▸ Text excerpt:
>>>>>
Alejandro Schuler, United States of America

Unlearn.AI Data Science
Alejandro is a data scientist and biostatistician with expertise in the intersection of causal inference, machine learning, and health data. Alejandro holds a Ph.D. in Biomedical Informatics from Stanford University, where he worked with Professors Nigam Shah, Rob Tibshirani, and others to develop methods for the groundbreaking Informatics Consult service. Before working at Unlearn, Alejandro helped direct research efforts at Kaiser Permanente to evaluate the benefit of live predictive models. Alejandro is known as one of the inventors of NGBoost, a method for probabilistic regression via gradient boosting, and as an inventor of PROCOVA, a procedure that leverages machine learning and historical data to improve the efficiency of trial analyses.

Presenter of 2 Presentations

DIGITAL TWINS ENABLE SMALLER TRIALS THAT MAINTAIN THEIR POWER: A DEMONSTRATION FOR ALZHEIMER’S DRUG TRIALS

Session Type
SYMPOSIUM
Date
14.03.2021, Sunday
Session Time
12:00 - 13:45
Room
On Demand Symposia B
Lecture Time
12:00 - 12:15
Session Icon
On-Demand

Abstract

Aims

Smaller and faster trials could accelerate drug development in Alzheimer’s Disease (AD). We set out to demonstrate that smaller trials that maintain their power can be designed using a machine-learning model of AD progression trained on placebo subject records from past clinical trials.

Methods

Digital twins are longitudinal, patient-level placebo records with baseline characteristics and treatment duration matched to those of actual subjects randomized into a study. Because they predict outcomes for individual subjects, the outcomes of digital twins may be adjusted for as prognostic covariates to add power while preserving type-I error control (unlike many other methods of historical borrowing). We re-analyzed a placebo-controlled randomized study of docosahexaenoic acid (DHA) in 402 subjects with mild to moderate AD and compared the results to an analysis of a reduced dataset powered using digital twins.

Results

Using digital twins, the same power (80%) was attained with 18% fewer subjects than in the original trial. The estimated standard errors in the results of the digital twins trial were nearly identical to those in the original trial, indicating equal level of confidence in the results despite smaller sample size. Both analyses produced similar (not statistically significant) results on the primary endpoint of change in ADAS-Cog11 over 18 months.

Conclusions

Our retrospective analyses indicate that digital twins enable smaller trials with equal design power and can thus accelerate clinical trials without sacrificing type-1 error control. Our methodology pairs an innovative use of machine learning with proven statistical methods that easily integrate with trial protocols.
<<<<<
▸ About this exercise:
In the speaker profile, write out the passage from "Smaller and faster" up to and including "past clinical trials.", swapping "drug development" for "therapy development". The listing plays no part in this work.

▸ Record excerpts:
>>>>>
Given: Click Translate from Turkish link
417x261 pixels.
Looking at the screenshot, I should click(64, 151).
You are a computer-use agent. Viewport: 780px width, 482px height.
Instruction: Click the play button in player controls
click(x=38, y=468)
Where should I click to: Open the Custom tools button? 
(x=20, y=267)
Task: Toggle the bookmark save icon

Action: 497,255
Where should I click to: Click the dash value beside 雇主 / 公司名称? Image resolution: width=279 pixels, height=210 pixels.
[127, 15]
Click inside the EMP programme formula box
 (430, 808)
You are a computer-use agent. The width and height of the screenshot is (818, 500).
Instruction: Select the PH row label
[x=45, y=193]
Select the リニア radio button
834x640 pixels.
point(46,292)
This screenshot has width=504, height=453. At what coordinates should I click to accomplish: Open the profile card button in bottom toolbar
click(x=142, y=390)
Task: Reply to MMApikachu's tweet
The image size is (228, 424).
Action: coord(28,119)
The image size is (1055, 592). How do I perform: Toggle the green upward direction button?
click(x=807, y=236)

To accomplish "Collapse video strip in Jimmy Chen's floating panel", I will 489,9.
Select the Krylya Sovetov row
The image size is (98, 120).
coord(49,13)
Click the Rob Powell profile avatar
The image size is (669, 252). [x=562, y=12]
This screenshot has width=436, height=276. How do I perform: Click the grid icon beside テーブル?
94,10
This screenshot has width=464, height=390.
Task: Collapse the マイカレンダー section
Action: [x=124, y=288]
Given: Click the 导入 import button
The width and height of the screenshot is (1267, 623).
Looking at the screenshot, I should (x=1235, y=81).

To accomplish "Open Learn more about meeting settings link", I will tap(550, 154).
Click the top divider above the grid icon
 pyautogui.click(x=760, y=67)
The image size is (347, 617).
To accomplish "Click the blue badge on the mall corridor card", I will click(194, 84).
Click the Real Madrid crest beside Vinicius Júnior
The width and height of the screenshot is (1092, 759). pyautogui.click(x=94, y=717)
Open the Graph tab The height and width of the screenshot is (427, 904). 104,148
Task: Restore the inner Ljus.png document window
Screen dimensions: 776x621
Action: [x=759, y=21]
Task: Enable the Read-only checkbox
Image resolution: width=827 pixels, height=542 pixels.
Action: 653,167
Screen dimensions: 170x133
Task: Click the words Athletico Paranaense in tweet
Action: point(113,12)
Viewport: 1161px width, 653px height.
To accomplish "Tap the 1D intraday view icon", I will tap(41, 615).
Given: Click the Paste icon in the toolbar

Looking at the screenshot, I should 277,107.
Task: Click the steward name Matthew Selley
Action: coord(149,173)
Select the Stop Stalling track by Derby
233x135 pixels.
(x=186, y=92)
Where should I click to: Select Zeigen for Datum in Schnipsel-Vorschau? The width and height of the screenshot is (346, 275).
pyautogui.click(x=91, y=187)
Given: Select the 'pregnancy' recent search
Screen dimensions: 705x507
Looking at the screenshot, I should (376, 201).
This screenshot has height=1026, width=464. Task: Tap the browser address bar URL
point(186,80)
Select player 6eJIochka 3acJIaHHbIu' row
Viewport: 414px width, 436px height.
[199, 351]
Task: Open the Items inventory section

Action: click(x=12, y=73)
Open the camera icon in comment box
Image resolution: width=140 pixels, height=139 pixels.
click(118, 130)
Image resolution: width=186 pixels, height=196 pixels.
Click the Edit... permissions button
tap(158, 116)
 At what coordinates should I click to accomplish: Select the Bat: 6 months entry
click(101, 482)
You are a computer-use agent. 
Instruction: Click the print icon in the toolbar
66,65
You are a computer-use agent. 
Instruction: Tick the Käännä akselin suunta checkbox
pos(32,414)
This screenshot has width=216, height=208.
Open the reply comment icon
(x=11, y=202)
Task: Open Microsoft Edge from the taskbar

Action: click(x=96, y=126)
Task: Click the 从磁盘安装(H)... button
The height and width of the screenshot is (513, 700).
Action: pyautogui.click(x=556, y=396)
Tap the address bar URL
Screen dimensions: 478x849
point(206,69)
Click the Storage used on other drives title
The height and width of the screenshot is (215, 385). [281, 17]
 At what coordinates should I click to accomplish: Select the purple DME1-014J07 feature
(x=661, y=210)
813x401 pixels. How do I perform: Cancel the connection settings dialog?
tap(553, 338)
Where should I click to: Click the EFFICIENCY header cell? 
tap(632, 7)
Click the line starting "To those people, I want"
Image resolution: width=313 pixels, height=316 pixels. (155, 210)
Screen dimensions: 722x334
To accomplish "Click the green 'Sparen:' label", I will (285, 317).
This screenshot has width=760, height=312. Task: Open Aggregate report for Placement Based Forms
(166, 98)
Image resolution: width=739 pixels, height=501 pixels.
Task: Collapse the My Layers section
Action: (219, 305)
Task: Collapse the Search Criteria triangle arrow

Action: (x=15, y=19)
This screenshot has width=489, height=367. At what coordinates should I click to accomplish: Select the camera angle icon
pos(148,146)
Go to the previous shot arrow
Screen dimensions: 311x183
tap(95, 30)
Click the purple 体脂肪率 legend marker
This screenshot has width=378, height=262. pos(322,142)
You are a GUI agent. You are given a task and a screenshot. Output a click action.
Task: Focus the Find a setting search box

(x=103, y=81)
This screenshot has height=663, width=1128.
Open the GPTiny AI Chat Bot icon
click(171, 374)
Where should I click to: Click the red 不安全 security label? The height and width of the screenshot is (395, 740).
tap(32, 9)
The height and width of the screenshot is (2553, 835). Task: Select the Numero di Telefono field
<<<<<
▸ Problem solution:
Smaller and faster trials could accelerate therapy development in Alzheimer’s Disease (AD). We set out to demonstrate that smaller trials that maintain their power can be designed using a machine-learning model of AD progression trained on placebo subject records from past clinical trials.